Method and apparatus for manipulating an input signal (e.g. an audio (equivalent) signal) to obtain an output signal having a different pitch and/or duration. The method includes (a) positioning a chain of successive overlapping time windows with respect to the input signal; (b) deriving segments signals from the input signal and the windows; and (c) synthesizing the output signal by chained superposition of the segments signals. Each of the windows (except for the first window in the chain) is positioned by incrementing a position of the window from a corresponding position of a preceding window in the chain by a time interval. The time interval is substantially equal to a local pitch period for a portion of the input signal with respect to which the window is positioned. Accordingly, each of the windows of the chain (except for the first window) is positioned so that it begins at a predetermined time interval from a preceding window in the chain. The apparatus includes units for carrying out each of these processes.

Description

This is a continuation of prior application Ser. No. 07/924,863, filed on Aug. 3, 1992 now abandoned.
BACKGROUND OF THE INVENTION
The invention relates to a method for manipulating an audio equivalent signal. Such a method involves positioning a chain of mutually overlapping time windows with respect to the audio equivalent signal; deriving segment signals from the audio equivalent signal, each of the segment signals being derived from the audio equivalent signal by weighting the audio equivalent signal as a function of position in a respective window; and synthesizing, by chained superposition, the segment signals.

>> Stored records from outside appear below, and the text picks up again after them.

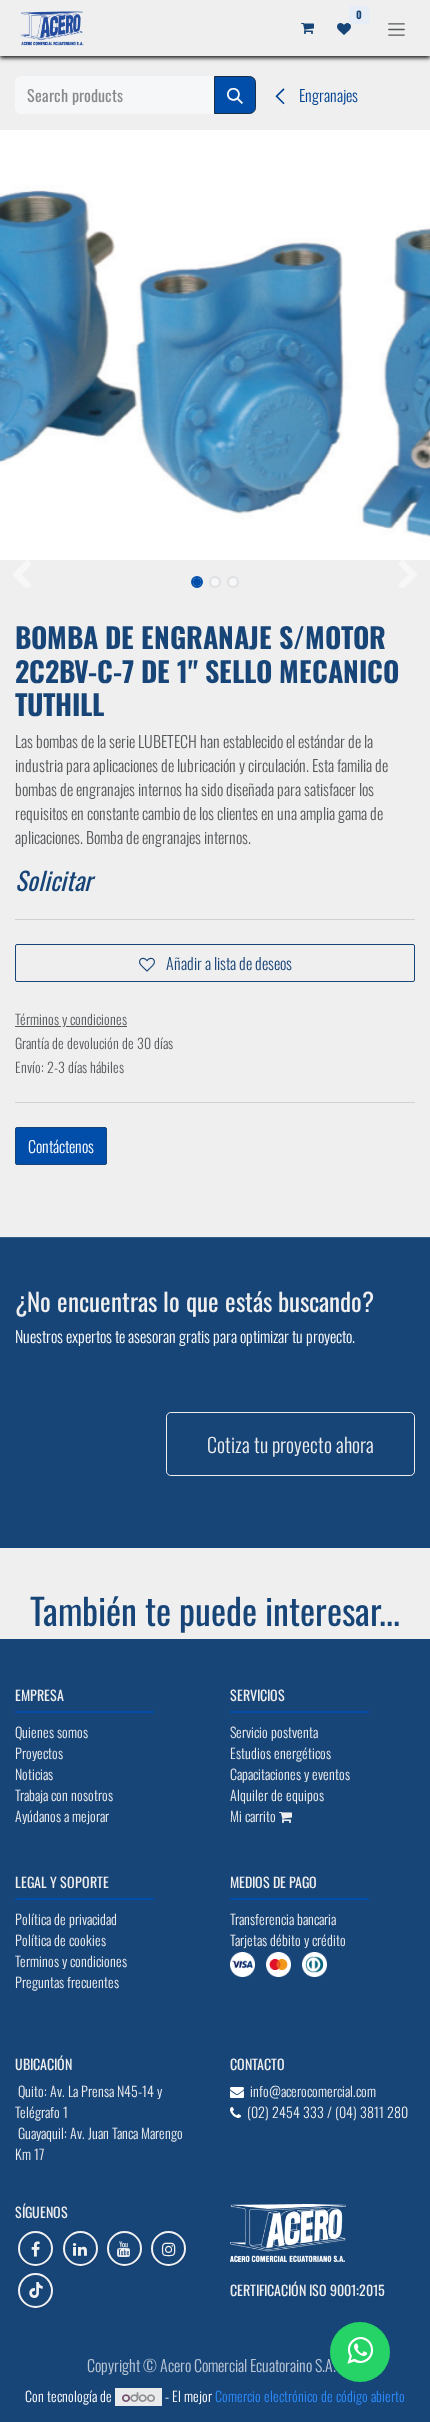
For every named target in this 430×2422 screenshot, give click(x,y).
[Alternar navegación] (396, 27)
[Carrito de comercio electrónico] (307, 28)
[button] (21, 576)
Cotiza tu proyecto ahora (290, 1444)
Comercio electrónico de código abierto (310, 2395)
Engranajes (327, 95)
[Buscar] (235, 95)
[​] (35, 2248)
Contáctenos (61, 1146)
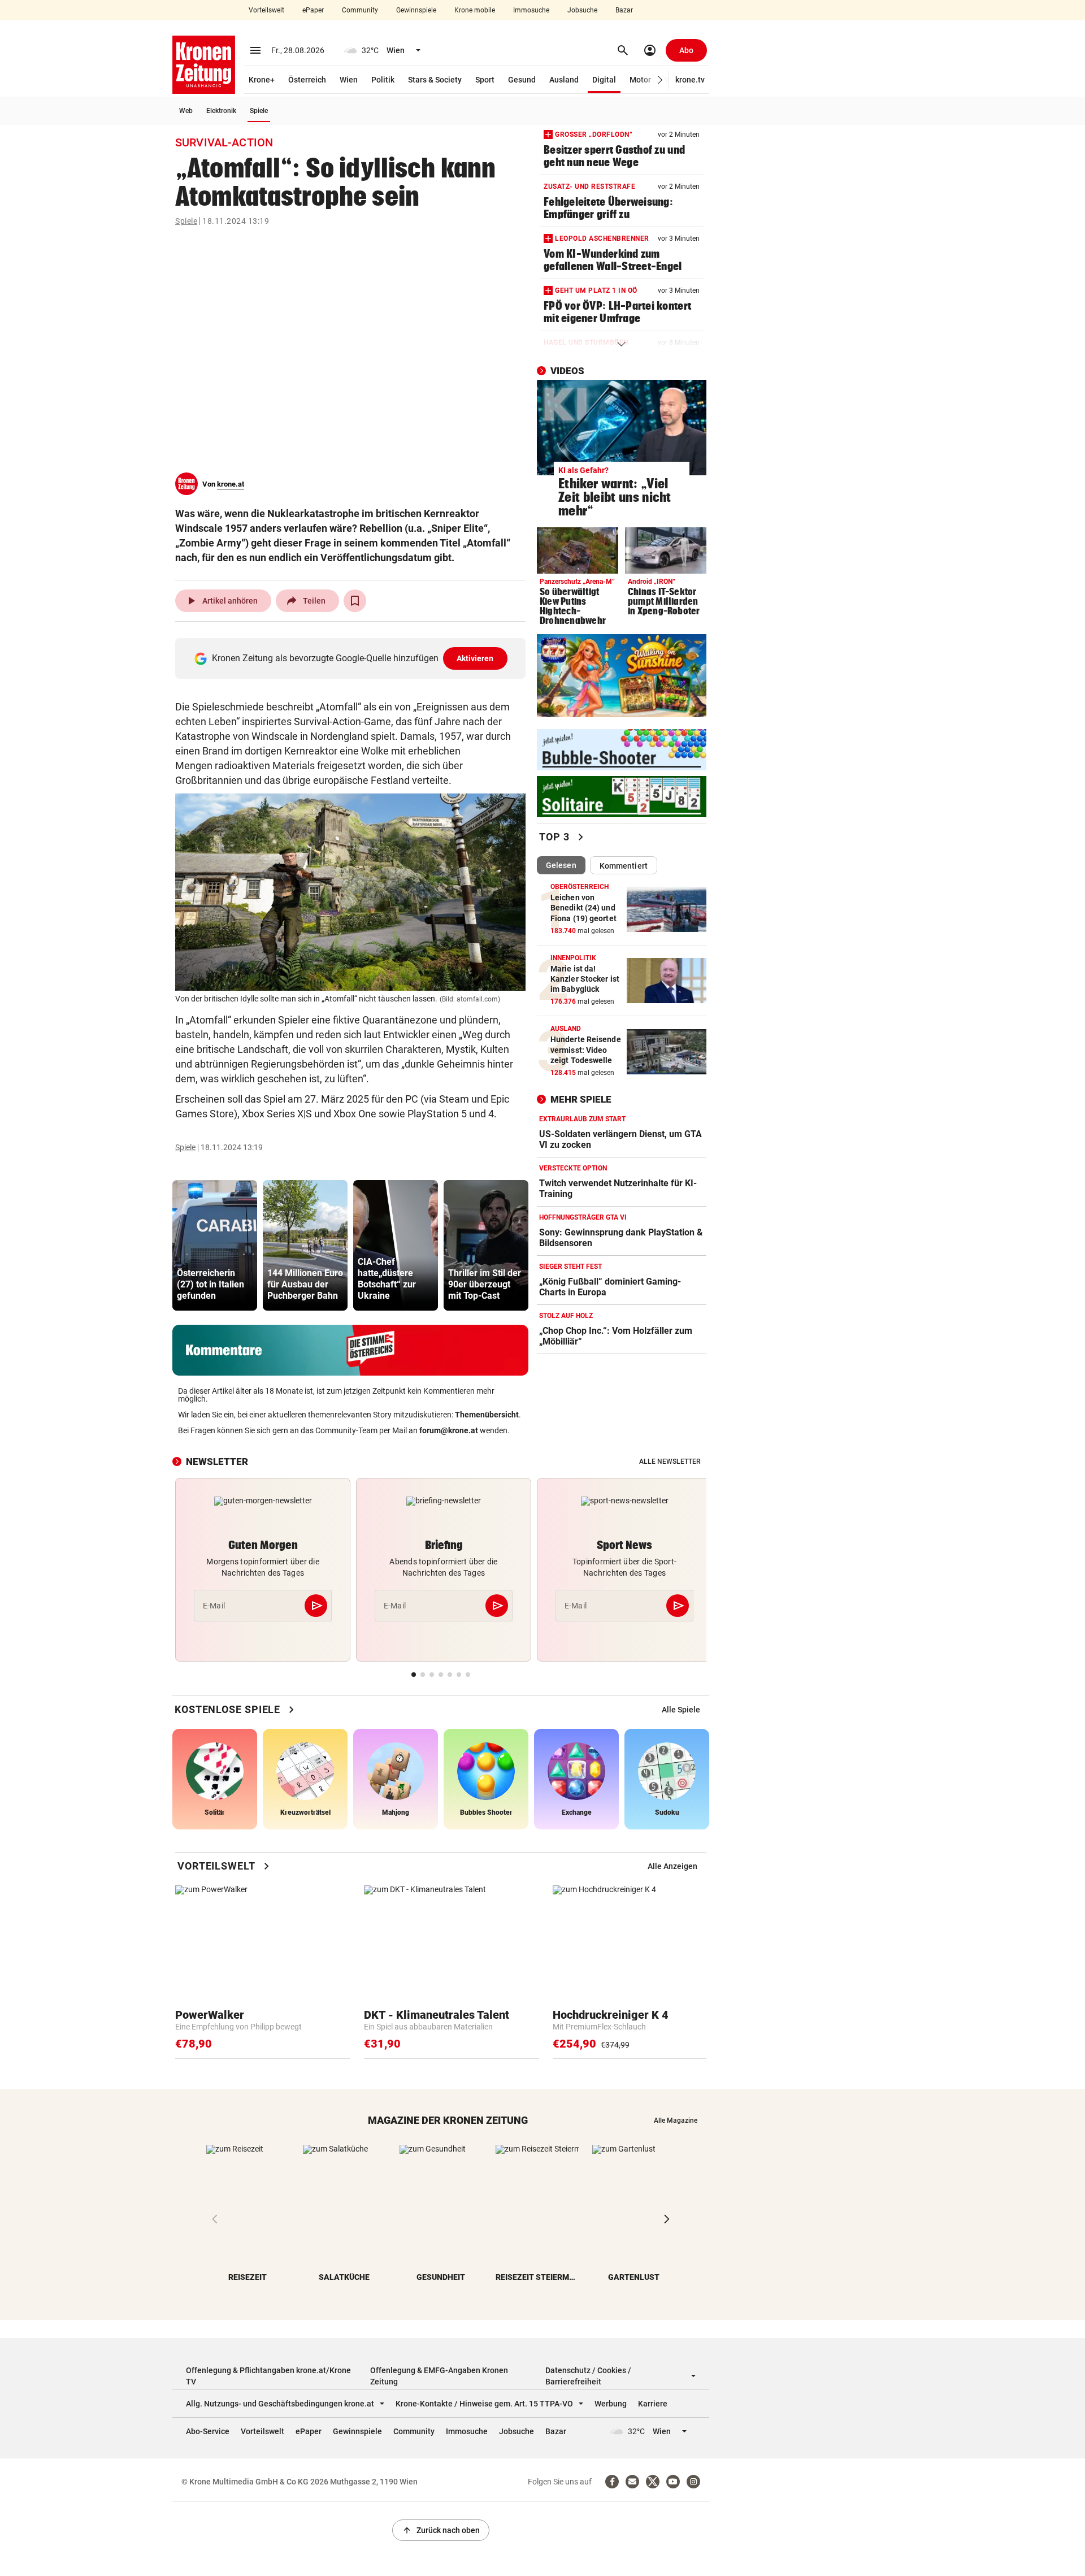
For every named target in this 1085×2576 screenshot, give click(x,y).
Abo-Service (207, 2431)
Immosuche (531, 10)
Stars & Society (435, 79)
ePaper (313, 10)
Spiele (259, 111)
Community (360, 10)
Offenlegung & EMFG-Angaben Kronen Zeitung (439, 2376)
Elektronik (221, 111)
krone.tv (690, 79)
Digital (604, 79)
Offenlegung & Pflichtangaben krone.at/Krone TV (268, 2376)
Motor (640, 79)
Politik (382, 79)
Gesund (522, 79)
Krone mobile (474, 10)
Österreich (307, 79)
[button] (660, 80)
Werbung (610, 2403)
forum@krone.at (448, 1430)
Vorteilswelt (266, 10)
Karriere (652, 2403)
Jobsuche (582, 10)
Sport (484, 79)
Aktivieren (475, 658)
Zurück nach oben (441, 2530)
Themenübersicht (487, 1414)
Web (186, 111)
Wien (349, 79)
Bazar (624, 10)
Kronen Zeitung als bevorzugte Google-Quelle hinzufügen (353, 658)
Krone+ (262, 79)
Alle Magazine (675, 2120)
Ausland (564, 79)
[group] (214, 1245)
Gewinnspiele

The invention also relates to a method for manipulating a concatenation of a first and a second audio equivalent signal. Such a method comprise the steps of:
(a) locating the second audio equivalent signal at a position in time relative to the first audio signal, the position in time being such that, over time during a first time interval only, the first audio equivalent signal is active and in a subsequent second time interval only the second audio equivalent signal is active,
(b) positioning a chain of mutually overlapping time windows with respect to the first and the second audio equivalent signal, and
(c) synthesizing an output audio signal by chained superposition of segment signals derived from the first and/or the second audio equivalent signal by weighting the first and/or the second audio equivalent signal as a function of position in the time windows.
The invention further relates to an apparatus for manipulating an audio equivalent signal. Such a device comprises:
(a) a positioning unit for locating a position for a time window with respect to the audio equivalent signal, the positioning unit feeding the position to
(b) a segmenting unit for deriving a segment signal from the audio equivalent signal by weighting the audio equivalent signal as a function of position in the window, the segmenting unit feeding the segment signal to
(c) a superposing unit for superposing the signal segment with a further segment signal to form an output signal of the device.
The invention still further relates to an apparatus for manipulating a concatenation of a first and a second audio equivalent signal. Such a device comprises:
(a) a combining unit for forming a combination of the first and the second audio equivalent signal, wherein there is a relative time position of the second audio equivalent signal with respect to the first audio equivalent signal such that, over time, during a first time interval only the first audio equivalent signal is active and during a subsequent second time interval only the second audio equivalent signal is active
(b) a positioning unit for locating window positions for time windows with respect to the combination of the first and the second audio equivalent signal, the positioning unit feeding the window positions to
(c) a segmenting unit for deriving segment signals from the first and the second audio equivalent signal by weighting the first and the second audio equivalent signal as a function of position in the corresponding windows, the segmenting unit feeding the segment signals to
(d) a superposing unit for superposing selected segment signals to form an output signal of the device.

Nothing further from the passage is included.